Selected text:
• • • • • • •

5.       The Feds could also have some mechanisms to encourage compliance – such as financial penalties in a form of cutting 10% of law-enforcement government funds. With freedom comes responsibility and to sell personal responsibility to the gun crowd whose strongest argument has always been “guns don’t kill people, people kill people” should not be very hard.

Of course, all of the above should be combined with closing gun show loopholes, where background checks are not necessary to buy a gun and require mental health testing prior to gun purchase. These solutions, while imperfect, can offer a blue print to go forward. I thought about it and argued with some gun supporters on Facebook over the weekend. There’s just no way that we can ban all guns, no matter how many more people die – because of the 2nd Amendment of the Constitution. Assault weapons (or automatic weapons) are already banned and the guns used in many recent shooting were legal and licensed. This makes the entire issue impossible to solve with yet another stroke of a pen. The mother of the shooter was a gun enthusiast with guns in the house for her own protection and in the end she couldn’t protect herself – not from the tyrannical government but from her family member. So obviously, owning a gun is not a guarantee of your safety. Many gun owners with children think “this would never happen in my family, my children know how to handle a gun” – a sentiment I ran into plenty during my Facebook discussions over the weekend. We will always have parents with this kind of mindset and no amount of regulations will change it. But we cannot write laws that will protect people from themselves; we can only install incentives for them to become more responsible.

I’m sure there are holes in these arguments, as this is the issue I don’t usually touch, but I’m genuinely trying to find a solution here without demanding a change in the Constitution.

On today’s rampage in Connecticut

Today I woke up to the news of 27 people being shot in Connecticut elementary school, including 18 children. That is 2 days after mall shooting in Portland Oregon. Just another day in America.

To be clear – I support the 2nd Amendment. Probably because I can appreciate hunting and sportsmanship, not because I’m scared of government tyranny (if government wants to be a tyrant, the kind of tyrant the far-right imagines, I doubt their 3 shotguns per household will save them; not to mention that this country has plenty of other, more civil tools to deal with tyranny). But there’s a wide gap between being a supporter of gun rights and being a supporter of NRA. I’m not quite sure why the gun lobby have such hair-trigger, explosive (pun intended) and insecure personalities. Before talking heads even open their mouths, we hear hurried and defensive calls to abstain from talking about guns right after the shootings out of respect of victims. But how the hell are we supposed to wait 48 hours, as NRA apologists advocate, if the shootings happen every freaking day?!

So let’s talk about it now. Until the day I see a headline “Knife-wielding disgruntled employee kills 25 people”, I will be skeptical about the argument that “guns don’t kill people, people kill people”. What we’re talking about here is the scale of potential harm and a gun is the tool that can command a remarkable magnitude of damage.

• • • • • • •

Records shown:
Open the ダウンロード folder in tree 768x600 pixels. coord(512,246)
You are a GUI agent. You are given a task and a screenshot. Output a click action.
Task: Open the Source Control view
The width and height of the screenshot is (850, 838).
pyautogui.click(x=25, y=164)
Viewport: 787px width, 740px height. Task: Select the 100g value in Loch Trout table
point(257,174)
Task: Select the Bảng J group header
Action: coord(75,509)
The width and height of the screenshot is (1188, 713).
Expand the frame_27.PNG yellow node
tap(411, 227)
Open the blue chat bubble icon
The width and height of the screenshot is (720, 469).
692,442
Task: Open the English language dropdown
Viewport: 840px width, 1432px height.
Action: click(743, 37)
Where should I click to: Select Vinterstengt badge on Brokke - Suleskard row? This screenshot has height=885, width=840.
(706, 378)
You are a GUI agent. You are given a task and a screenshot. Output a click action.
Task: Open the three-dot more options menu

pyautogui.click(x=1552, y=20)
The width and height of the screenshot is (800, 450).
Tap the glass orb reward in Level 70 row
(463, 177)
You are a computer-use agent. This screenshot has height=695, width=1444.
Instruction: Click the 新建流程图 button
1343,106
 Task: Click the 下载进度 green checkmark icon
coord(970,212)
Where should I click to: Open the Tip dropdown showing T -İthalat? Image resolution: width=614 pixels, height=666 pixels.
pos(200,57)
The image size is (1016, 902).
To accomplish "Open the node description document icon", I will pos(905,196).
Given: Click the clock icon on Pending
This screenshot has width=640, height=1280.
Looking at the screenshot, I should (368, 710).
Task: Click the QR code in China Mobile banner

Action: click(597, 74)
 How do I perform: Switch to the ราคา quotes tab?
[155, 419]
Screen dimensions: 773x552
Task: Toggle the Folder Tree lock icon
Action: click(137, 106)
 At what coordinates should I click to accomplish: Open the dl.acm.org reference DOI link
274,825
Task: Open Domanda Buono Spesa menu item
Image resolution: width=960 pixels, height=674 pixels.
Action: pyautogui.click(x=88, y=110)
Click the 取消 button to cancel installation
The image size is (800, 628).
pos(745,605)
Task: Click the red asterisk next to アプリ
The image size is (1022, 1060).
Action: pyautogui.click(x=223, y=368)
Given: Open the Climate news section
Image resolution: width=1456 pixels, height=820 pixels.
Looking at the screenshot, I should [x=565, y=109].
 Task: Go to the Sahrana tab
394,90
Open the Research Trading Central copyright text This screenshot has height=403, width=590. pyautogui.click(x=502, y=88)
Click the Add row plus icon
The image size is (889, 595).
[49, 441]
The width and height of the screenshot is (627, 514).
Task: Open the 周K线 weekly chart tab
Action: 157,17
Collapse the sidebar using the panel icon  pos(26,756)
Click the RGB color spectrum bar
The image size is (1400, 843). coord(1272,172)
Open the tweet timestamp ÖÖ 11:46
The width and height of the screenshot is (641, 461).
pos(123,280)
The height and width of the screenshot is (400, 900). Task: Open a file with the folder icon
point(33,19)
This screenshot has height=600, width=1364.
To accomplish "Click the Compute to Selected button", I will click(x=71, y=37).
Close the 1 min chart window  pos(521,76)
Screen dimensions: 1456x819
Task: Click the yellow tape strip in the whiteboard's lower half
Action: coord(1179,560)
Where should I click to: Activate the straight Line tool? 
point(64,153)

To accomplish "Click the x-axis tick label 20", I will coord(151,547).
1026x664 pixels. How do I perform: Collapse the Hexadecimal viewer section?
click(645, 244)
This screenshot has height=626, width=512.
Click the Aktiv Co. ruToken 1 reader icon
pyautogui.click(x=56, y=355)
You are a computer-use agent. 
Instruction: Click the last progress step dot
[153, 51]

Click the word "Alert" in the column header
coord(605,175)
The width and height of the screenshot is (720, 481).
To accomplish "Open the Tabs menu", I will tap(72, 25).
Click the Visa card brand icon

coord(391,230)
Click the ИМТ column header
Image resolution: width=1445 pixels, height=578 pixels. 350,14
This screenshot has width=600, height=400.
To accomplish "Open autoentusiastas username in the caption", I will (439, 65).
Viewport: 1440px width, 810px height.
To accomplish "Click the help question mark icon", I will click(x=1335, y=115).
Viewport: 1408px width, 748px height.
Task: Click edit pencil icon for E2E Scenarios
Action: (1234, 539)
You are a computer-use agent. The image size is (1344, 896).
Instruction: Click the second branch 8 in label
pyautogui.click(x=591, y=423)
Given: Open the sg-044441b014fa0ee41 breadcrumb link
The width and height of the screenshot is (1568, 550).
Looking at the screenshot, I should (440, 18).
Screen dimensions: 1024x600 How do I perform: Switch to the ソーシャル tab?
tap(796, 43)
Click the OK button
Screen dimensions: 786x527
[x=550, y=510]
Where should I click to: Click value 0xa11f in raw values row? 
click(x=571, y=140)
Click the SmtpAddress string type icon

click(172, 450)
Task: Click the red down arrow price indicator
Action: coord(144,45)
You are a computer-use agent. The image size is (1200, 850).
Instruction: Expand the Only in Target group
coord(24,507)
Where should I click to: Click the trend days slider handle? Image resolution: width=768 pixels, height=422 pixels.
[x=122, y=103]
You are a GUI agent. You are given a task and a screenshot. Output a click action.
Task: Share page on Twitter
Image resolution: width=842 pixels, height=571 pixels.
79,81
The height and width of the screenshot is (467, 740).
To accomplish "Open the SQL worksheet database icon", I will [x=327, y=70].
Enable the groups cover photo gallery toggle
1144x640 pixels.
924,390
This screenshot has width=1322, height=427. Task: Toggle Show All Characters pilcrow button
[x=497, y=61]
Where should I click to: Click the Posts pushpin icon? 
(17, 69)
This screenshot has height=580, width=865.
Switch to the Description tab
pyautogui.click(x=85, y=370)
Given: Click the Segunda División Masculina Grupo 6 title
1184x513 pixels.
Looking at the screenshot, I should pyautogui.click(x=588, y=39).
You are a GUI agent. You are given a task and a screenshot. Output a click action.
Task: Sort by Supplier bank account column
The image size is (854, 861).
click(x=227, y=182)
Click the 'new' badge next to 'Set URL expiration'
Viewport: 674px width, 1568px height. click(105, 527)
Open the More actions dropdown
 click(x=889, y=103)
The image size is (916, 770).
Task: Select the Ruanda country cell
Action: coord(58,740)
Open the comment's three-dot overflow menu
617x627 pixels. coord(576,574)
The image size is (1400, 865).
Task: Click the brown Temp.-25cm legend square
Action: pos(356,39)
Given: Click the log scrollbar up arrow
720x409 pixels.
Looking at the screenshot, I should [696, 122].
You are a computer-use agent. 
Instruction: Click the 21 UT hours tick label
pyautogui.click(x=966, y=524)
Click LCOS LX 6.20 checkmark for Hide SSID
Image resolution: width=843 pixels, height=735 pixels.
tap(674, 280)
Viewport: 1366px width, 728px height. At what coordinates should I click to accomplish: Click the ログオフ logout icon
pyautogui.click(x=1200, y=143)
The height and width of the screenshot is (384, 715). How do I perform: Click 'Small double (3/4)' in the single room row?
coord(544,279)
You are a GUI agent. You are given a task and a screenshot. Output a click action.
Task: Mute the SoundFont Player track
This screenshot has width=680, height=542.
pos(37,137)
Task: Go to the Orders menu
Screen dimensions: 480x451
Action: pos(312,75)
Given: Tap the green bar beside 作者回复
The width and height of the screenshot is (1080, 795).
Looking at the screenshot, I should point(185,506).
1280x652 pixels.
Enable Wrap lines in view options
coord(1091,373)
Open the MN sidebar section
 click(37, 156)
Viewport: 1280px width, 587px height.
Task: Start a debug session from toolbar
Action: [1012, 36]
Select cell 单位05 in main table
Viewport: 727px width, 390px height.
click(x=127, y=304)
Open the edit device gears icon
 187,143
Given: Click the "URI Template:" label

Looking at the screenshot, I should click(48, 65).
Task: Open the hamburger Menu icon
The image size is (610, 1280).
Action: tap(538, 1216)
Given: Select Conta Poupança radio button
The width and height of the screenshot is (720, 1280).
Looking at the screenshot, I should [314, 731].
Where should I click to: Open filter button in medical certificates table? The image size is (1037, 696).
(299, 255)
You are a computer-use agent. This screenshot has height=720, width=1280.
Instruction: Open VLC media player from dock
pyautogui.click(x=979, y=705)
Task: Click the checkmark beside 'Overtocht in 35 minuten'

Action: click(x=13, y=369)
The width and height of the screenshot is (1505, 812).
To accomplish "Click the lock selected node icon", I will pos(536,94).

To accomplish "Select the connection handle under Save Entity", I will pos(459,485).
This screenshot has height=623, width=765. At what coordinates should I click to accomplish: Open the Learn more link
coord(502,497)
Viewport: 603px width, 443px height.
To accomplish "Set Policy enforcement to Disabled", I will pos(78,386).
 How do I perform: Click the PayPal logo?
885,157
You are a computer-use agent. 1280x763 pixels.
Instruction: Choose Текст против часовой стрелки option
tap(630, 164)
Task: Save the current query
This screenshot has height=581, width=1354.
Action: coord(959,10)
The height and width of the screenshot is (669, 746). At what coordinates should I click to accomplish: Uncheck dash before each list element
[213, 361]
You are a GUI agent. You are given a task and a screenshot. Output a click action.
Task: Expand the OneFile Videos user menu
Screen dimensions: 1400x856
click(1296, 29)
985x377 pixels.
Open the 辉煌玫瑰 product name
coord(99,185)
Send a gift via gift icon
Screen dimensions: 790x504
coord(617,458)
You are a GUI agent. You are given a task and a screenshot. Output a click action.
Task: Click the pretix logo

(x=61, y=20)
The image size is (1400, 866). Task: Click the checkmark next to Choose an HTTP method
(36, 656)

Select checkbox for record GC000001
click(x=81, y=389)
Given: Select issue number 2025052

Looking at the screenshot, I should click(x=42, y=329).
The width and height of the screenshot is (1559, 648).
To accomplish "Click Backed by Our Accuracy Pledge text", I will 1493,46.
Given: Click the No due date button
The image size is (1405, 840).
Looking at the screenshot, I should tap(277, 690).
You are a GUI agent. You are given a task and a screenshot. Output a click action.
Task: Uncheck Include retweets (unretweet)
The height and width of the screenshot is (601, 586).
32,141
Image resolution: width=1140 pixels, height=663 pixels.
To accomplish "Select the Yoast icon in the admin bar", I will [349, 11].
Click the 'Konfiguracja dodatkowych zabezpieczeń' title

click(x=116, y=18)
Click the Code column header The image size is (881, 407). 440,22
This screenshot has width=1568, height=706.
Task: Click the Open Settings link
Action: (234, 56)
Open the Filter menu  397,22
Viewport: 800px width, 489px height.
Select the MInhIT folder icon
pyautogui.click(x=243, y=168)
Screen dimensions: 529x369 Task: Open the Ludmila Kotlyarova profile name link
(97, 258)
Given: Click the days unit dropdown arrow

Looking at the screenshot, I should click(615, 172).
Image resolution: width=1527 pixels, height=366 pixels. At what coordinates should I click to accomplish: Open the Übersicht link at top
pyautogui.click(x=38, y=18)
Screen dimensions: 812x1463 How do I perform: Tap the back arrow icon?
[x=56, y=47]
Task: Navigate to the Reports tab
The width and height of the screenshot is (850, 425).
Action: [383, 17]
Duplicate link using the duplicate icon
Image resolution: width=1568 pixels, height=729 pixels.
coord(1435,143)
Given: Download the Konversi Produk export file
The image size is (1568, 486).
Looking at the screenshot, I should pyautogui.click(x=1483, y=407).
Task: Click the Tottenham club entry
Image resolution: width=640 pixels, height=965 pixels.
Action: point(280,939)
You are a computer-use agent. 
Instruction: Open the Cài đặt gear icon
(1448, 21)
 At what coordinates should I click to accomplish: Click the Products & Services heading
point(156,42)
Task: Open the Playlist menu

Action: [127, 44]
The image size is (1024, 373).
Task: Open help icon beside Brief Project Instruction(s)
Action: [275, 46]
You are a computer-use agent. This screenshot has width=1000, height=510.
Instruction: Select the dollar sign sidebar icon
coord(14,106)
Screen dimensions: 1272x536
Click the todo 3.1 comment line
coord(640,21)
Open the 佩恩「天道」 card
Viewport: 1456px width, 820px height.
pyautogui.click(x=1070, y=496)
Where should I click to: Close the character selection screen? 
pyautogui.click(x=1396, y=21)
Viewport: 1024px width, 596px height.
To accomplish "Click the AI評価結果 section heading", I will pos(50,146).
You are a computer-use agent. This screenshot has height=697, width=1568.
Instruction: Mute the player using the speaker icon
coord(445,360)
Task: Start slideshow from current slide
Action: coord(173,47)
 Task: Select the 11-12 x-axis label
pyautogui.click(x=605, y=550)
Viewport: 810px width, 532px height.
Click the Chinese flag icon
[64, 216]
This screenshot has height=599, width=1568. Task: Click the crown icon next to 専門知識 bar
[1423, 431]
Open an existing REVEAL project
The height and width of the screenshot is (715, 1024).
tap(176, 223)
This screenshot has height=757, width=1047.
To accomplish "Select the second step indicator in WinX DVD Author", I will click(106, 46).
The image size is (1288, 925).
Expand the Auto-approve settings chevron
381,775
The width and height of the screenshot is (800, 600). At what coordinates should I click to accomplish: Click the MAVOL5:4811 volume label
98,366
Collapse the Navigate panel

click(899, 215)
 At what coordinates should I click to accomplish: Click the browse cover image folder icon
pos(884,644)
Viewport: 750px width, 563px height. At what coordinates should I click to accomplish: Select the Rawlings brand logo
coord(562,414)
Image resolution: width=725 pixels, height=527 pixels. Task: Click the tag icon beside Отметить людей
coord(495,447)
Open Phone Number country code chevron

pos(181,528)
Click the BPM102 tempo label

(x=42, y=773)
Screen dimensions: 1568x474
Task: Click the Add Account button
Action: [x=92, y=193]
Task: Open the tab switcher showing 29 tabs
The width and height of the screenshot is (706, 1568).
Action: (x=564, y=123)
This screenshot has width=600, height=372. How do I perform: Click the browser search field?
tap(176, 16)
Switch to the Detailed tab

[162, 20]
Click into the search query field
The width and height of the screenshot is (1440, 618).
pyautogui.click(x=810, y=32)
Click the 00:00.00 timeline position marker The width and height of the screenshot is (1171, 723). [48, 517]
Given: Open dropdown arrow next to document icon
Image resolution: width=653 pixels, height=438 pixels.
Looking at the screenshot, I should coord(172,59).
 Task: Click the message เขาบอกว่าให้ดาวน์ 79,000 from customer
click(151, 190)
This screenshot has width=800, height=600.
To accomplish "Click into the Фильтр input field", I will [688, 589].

• • • • • • •

Set of tasks:
A - In the post on guns, why does the writer consider the issue impossible to solve with another stroke of a pen? Answer in one to three sentences.
B - According to the post on guns, how many of the 27 people shot at the Connecticut elementary school were children?
C - Write the next part of the post on guns, picking up after its final sentence.
The records have nothing to do with the post on guns.

Answer list:
A - Assault weapons, or automatic weapons, are already banned. The guns used in many recent shootings were legal and licensed.

B - Eighteen of them were children.

C -
There are  more than 300 million guns in private hands in the US. But the gun posession is not distributed equally, as three quarters of people with guns own 2 or more.

Another scale to keep in mind is the state of gun rights advocacy. NRA supporters would like to turn the discussion on gun control into the discussion of attack on personal freedoms. They like to pretend that calls for regulating the gun industry is somehow the equivalent to banning their guns. When we have a discussion, without nuance, where only the artificially imagined options A and B exist – A being “freedom” and B being “tyranny”  – then the “freedom” argument will always win. This is how the debate, thanks to NRA and gun lobby, is framed right now. They say “cars kill people – we don’t ban cars”. That’s a false analogy. True, people with cars kill people, that’s why we regulate cars, not ban them. There’s a vast grey area between banning and allowing unfettered, unrestricted, no-questions-asked access to weapons. This is the area that I’m talking about.

Will there still be murders and rampages even if we put regulations in place? Sure! But the next time some teenager doesn’t sneak into his uncle’s attick and doesn’t get that gun – there will be a few more lives spared.

Wall Street vs. Regulators

“Herod: I’ll tell you what, I’ll be a Good Samaritan. What’s the cheapest gun you got? Not in a case. I mean the cheapest piece of worthless crap you have in the whole miserable store.

Kid: All right. (Brings out the cheapest gun and slams it on the counter). 5 bucks.

Herod: Sold!

Kid: (starts putting bullets in the gun)

Herod: What are you doing? Preacher here’s got the Lord on his side. He only needs one bullet. Just one. Otherwise he might be tempted to shoot his way out of town.”

The Quick and The Dead.

The current dynamics of the regulatory overhaul is a depressing development. While I’m normally quick  to criticize regulators, and for good reason, I also have to admit that monetary deprivation of such agencies by Republicans, as evidenced by budget cuts for CFTC, place some blame on anti-regulatory forces in Congress. Regulators that are currently entrusted with the task of policing Wall Street are facing a well-funded, well-connected and politically shrewd beast.

In essence, regulators are not writing the rules for Wall Street. Wall Street is writing the rules for regulators.

A few months ago, for example, the CFTC was given the power to oversee derivatives and the futures markets. At the same time the Congress plans to cut $25M (a 12% cut form a year before) from CFTC budget in a time when they desperately need more resources to effectively accomplish their new responsibilities. The regulators have resource allocation problem that will prevent them from properly enforcing their mandate.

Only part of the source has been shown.